The Value of Volunteering

How Serving My Community Made Me a Better Employee

I’ve been volunteering in my community since I was an elementary school kid. My volunteerism was fostered through my Girl Scout troop, my church activities, and most importantly by my mom. As a child, I did all sorts of activities from visiting nursing homes to creating crafts for hospital patients. This set the course for me and sparked my passion for volunteerism.

As an adult in the corporate world, I’ve kept my pulse on the community through different employee engagement opportunities. My employers have been very supportive of my volunteer efforts and it’s no wonder why.
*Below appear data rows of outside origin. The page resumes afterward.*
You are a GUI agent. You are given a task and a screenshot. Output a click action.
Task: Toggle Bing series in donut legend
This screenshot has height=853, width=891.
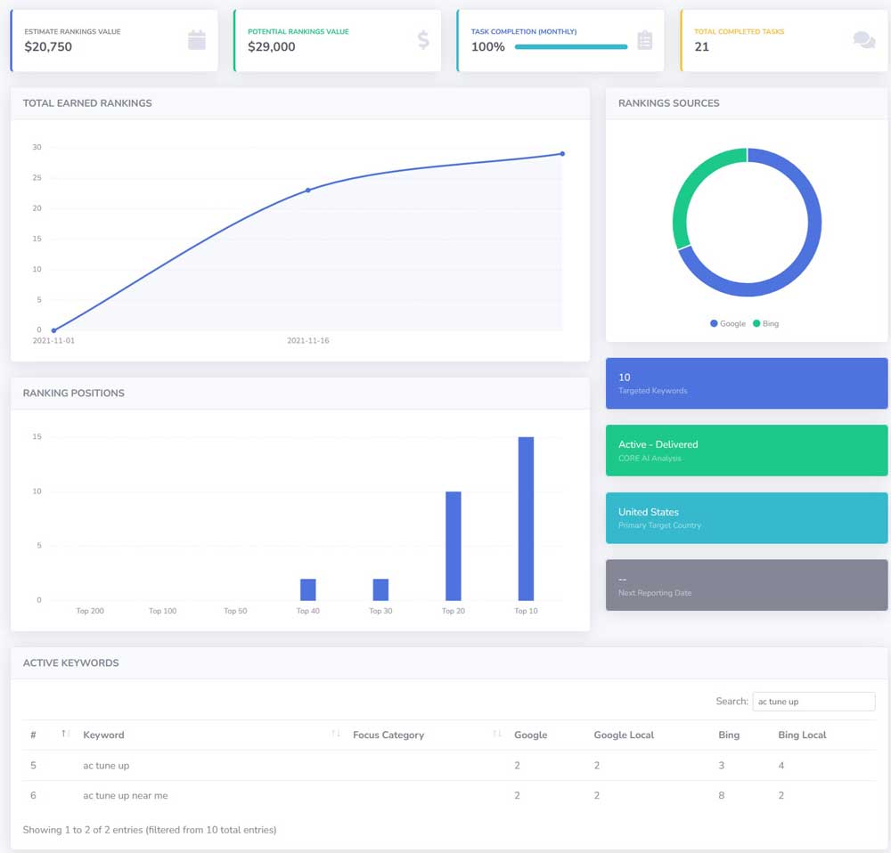coord(765,323)
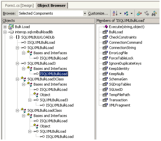
Task: Click the alphabetical sort A-Z icon
Action: tap(115, 13)
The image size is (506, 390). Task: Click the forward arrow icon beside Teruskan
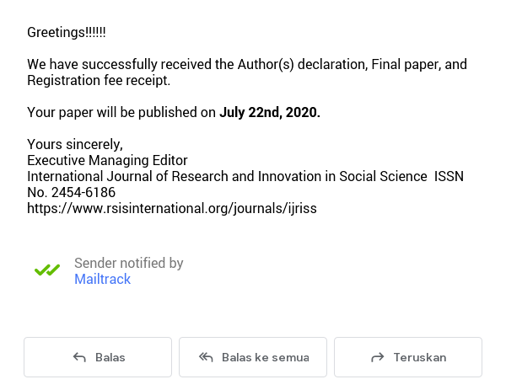coord(378,357)
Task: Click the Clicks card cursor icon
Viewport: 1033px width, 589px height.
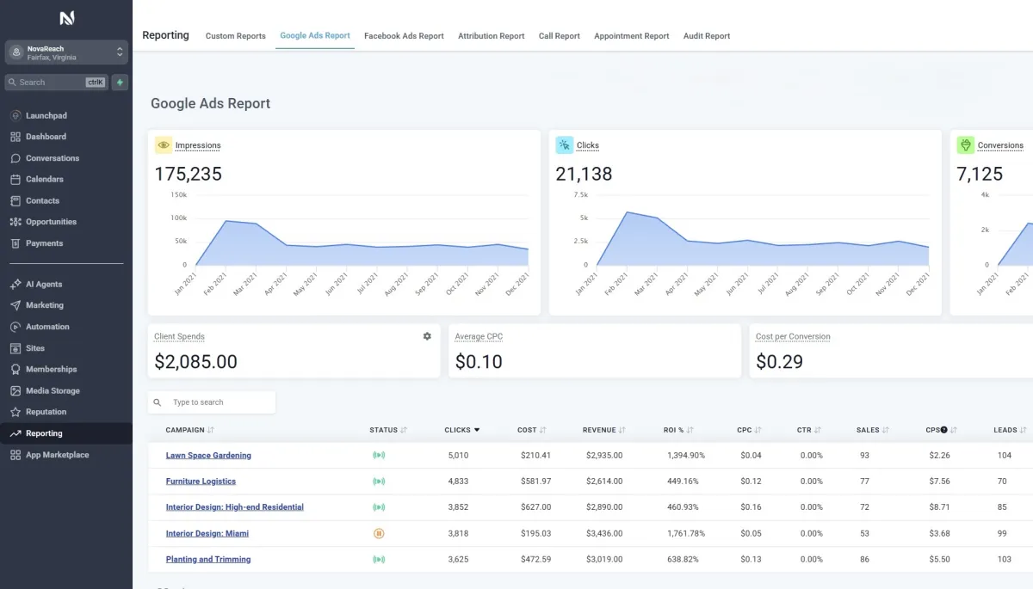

Volunteering has made me a better employee and they get to reap the benefits!

Jump In!

Volunteerism has taught me the importance of taking responsibility and signing myself up for tasks. A lot of employees have the idea that their manager has the sole responsibility to assign the work. If they aren’t assigned a task, they sometimes feel free to roam the halls or scroll through Facebook on company time.

As a volunteer, you learn to pitch in. You know that just being there on site is not enough to add value. You have to DO something. That’s a transferable skill in the workplace. As a paid employee, I have created a lot of my own opportunities by jumping in when I see something needs to be done. Employers appreciate it when their employees cannot only see what needs to be done, but can also proactively take action to solve a problem.

The Devil is in the Details

As a volunteer, I learned early on that it is important to ask questions. Many times, I’ve found that there are “hidden expectations” for volunteers. For example, I once signed up to be part of a choir. From the surface, it looked like you met for an hour to practice weekly and then performed once a week. That was not at all the case. There were lots of extra performances, one-off practices and a slew of social gatherings for the group. The time I needed to set aside for being an active participant of the group was much more than the two hours a week I thought I was committing to serve.

Now, when I take on projects at work, I don’t make assumptions about what is involved in the project. I ask a lot of questions. I want to know what the boss expects so that I can be prepared to deliver results. To really be effective, you have to understand the expectations and know what resources you’ll need to get the job done.

I’ve also learned that people don’t omit the details on purpose. Asking questions shows a genuine interest in the project and it will help you ferret out the information that people sometimes forget or overlook as “unimportant.”

Tennis Shoes Required

Setting any project up for success requires having the right tools and resources. If you are landscaping for an elderly neighbor, you are going to need tennis shoes so that you can move around comfortably while weeding the flowerbeds. When I’m volunteering I always check to see what I am expected to wear or bring to the event.

Like volunteers, employees also need to know what tools they need in their “toolkit” to get the job done, and get the job done well. Do you have the software installed that you need? Were you trained on how to use it? To have a truly successful project, you’ll need to think beyond just the project goals. You’ll need to assess what resources are needed to accomplish those tasks and you’ll have to be prepared on how to use those resources, too.

No Need to Fly Solo

An amazing thing happens every time I sign up to volunteer. I put my name on the list as a solo act, but I inevitably end up working as part of a group. Non-profit charities have learned the value of synergy. A group of volunteers will often accomplish more than the sum of their individual efforts.

Good managers know that this is true, too. You may have been hired for your individual accomplishments and knowledge, but you joined a team. Together, you and your fellow employees can accomplish much more than if you all fly off solo in your own direction. You can leverage each other’s skills and resources. (Can I borrow your stapler? Do you know how to create a pivot table?) Show your team spirit and together you can all excel!